ASSIGNMENT: Check each line of the entries. Copy the ones that contain the string "will".

[Saved data entries]
──────────────────────────────

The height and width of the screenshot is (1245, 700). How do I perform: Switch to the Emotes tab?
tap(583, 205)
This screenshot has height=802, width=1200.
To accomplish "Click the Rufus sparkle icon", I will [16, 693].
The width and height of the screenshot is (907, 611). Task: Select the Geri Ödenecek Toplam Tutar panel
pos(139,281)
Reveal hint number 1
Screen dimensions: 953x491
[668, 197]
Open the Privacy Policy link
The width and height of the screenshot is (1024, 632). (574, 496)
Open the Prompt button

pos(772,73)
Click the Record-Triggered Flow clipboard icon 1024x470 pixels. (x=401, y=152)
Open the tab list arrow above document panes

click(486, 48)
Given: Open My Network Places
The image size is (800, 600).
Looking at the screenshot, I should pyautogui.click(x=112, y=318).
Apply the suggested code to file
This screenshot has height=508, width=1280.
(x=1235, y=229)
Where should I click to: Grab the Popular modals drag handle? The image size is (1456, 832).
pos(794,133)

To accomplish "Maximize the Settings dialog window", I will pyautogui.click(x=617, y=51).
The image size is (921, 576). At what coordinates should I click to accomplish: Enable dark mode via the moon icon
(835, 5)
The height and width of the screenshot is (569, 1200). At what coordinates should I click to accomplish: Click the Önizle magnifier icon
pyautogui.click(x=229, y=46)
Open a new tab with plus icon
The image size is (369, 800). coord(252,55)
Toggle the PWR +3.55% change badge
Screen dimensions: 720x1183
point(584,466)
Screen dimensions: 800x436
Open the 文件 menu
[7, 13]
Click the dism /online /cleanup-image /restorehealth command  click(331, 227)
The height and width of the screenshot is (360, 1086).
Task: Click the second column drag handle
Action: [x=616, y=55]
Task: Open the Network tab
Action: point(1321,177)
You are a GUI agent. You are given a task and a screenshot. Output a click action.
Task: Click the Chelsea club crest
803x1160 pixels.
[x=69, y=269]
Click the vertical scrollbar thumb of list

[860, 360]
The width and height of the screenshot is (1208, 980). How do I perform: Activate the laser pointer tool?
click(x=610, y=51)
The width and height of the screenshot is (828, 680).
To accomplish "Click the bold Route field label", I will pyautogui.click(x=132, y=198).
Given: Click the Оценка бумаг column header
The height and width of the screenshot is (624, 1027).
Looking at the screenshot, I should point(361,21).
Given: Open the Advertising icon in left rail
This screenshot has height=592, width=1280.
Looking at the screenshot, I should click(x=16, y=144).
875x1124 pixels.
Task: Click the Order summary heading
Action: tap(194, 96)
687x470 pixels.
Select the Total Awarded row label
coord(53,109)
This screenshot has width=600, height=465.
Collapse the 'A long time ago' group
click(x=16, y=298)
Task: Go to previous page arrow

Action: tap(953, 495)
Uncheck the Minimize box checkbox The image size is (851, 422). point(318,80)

──────────────────────────────

RESPONSE AREA:
To accomplish "Click the Rufus sparkle icon", I will [16, 693].
To accomplish "Maximize the Settings dialog window", I will pyautogui.click(x=617, y=51).
To accomplish "Click the bold Route field label", I will pyautogui.click(x=132, y=198).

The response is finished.